The poets of Connecticut now mentioned are disciples of the old manner, and bear a great resemblance to each other, in their descriptions. They all have a great deal of verbal amplification, and endeavour to fill out the impression by sounding epithets. The rhetorical labor is too apparent. Specimens of this may be given.
DWIGHT'S CONQUEST OF CANAAN.
But now the approaching clarion's "dreadful" sound
Denounces flight, and shakes the "banner'd" ground. (p. 196.)
No more the "foaming" steeds could trace their way
So thick the squadrons wedg'd their "black" array;
Loud tumults roar, the "clouded" heavens resound,
And "deep" convulsions heave the "labouring" ground. (p. 198.)

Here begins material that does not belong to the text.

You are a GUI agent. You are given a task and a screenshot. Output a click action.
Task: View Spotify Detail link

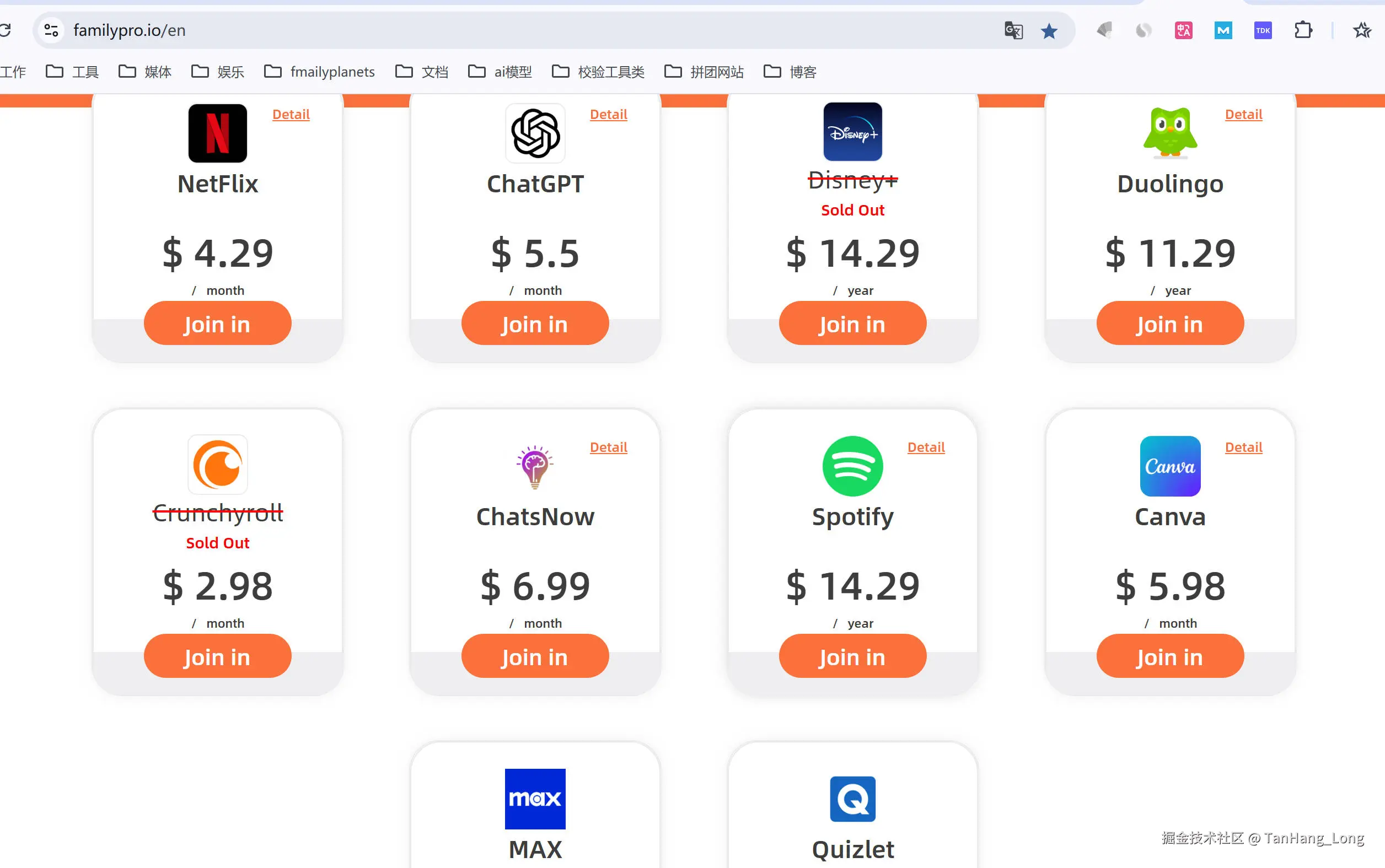926,447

"Loud as old" ocean beats the "rocky" shore,
"Loud" as the storm's "deep-bursting" thunders roar,
"Vast" shouts unrolling rend the "etherial" round,
Trembles all heaven, and shakes the "gory" ground. (ibid.)

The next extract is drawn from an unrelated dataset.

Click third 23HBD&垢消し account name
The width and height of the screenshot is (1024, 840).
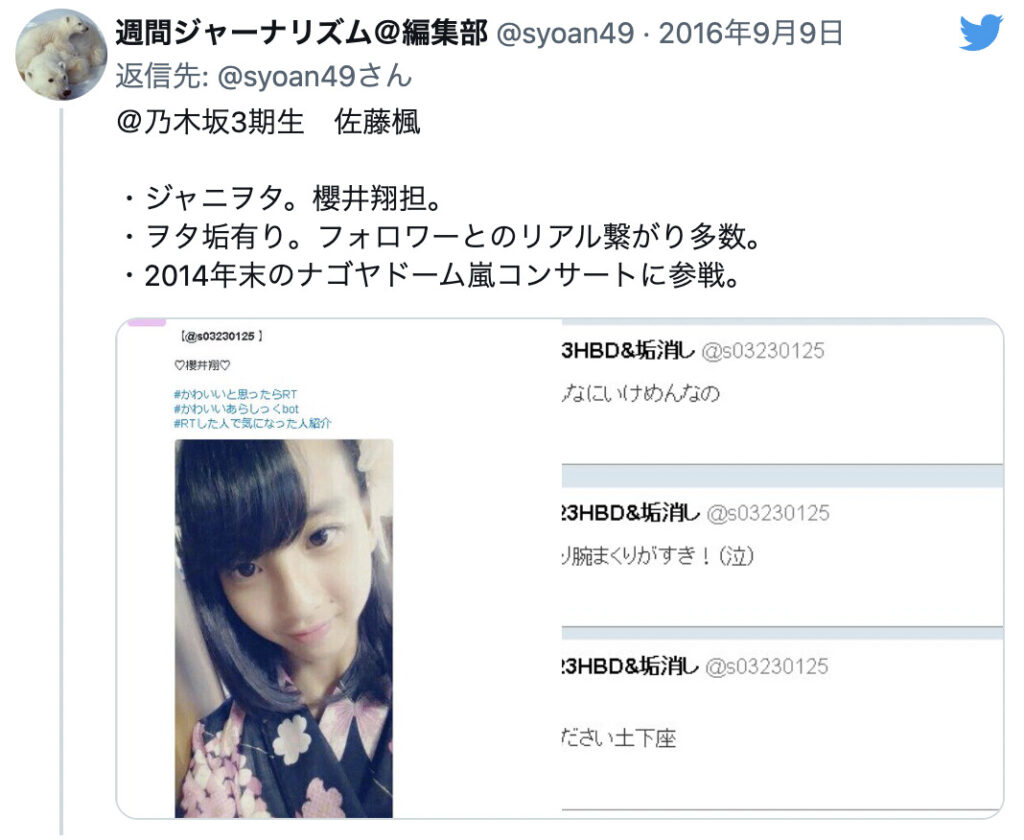point(695,666)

The "nodding" forests plunge in flame around,
And with "huge" caverns gapes the "shuddering" ground. (p. 302.)
TRUMBULL, VOLUME II.
And hosts "infuriate" shake the "shuddering" plain. (p. 94.)
Their shades shall wake, and from the "gory" ground. (p. 96.)

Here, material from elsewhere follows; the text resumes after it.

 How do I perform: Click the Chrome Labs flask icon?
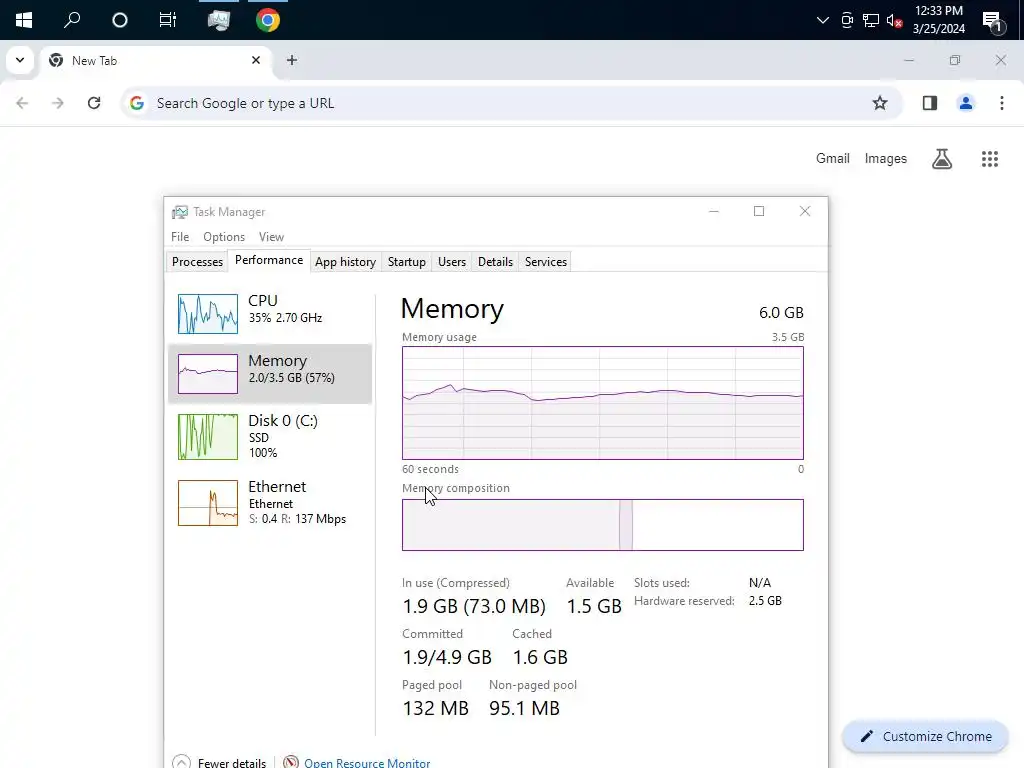941,159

Conflicting thousands shake the "shuddering" ground. (p. 101.)
Dire forms sprang flaming from the "reeking" ground. (p. 196.)
BARLOW'S VISION OF COLUMBUS.
The smoke convolv'd, the thunders rock'd around,
And the "brave" hero press'd the "gory" ground." (Book 5, p. 172.)
Now roll like "winged" storms the "lengthening lines." (p. 174.)
The clouds rise "reddening" round the "dreadful" height. (ibid.)
Till the "dark folding" wings together drive,
And, "ridg'd" with fires, and "rock'd" with thunders, strive. (Book 6, p. 192.)
HUMPRHEYS TO THE ARMIES OF AMERICA.
The tide of slaughter stain'd the "sanguine" ground."
Roll'd the "wild" eye, and gnaw'd the "anguish'd" tongue.
ELEGY ON THE BURNING OF FAIRFIELD.
Long "dusky" wreathes of smoke reluctant driven
In "blackening" volumes o'er the landscape bend.
Clouds ting'd with dies "intolerably" bright.
The "umber'd" streams in "purple" pomp ascend.
These lines are quoted, not to show that the epithets are improper, but to illustrate our remark concerning the manner in which the sound is filled out, and the laboring motion of the verse, the similarity between the differing versifiers, and the evidence that they all formed themselves upon books of poetry more than upon nature and passion. Their poetical works however, were eminently useful at the time to the cause of the belles lettres and to taste, and specimens of great excellence may be selected from each. They were men of high minds, pure morals, and ardent patriotism.